2. Your non-profit plan must include ‘Outcomes and Evaluation’
Your non-profit’s results are much more difficult to measure and explain than a for-profit company’s. Growth in the size of your budget is less relevant than the extent to which your organization fulfills its charitable mission. Your challenge is to find specific, quantifiable ways to measure this mission fulfillment through related indicators. For example, a charter school may seek to increase its students’ eventual college enrollment rates but must settle for measuring improvements in test scores for many years until it graduates its first class. Your non-profit plan must demonstrate what the key metrics are and the specific target numbers (‘Outcomes’), as well as the plan for when and how those metrics will be measured by your organization or by others (‘Evaluation’). This section of the plan will be in addition to a full financial rundown.
3. Increased importance of your Board
Your non-profit’s Board of Directors is not only an advisory body but a group that is legally responsible for the activities of the non-profit. Therefore, your plan must demonstrate that the organization either has a diverse, skilled, independent and well-connected Board or that you have a specific plan for how to develop one. The early recruitment of qualified and active Board members can also provide invaluable feedback on the plan itself.

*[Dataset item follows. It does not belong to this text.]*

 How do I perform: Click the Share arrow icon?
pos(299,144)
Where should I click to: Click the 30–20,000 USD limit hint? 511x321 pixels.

4. Your non-profit business plan will need customization for each audience
Foundations and government agencies all have their own specific proposal templates and application forms, requiring you to customize your non-profit’s basic business plan. For-profit funders, on the other hand, will often accept the standard format business plan. This doesn’t mean it isn’t important to create a strong and well-structured non-profit plan to begin with – it just means that you must be prepared to cut, paste, and revise pieces of that plan to meet each funder’s requirements.
Remember to launch your non-profit with the seriousness of a business, while understanding how your plan must differ from that of a business. If you do, your chances of success will improve significantly.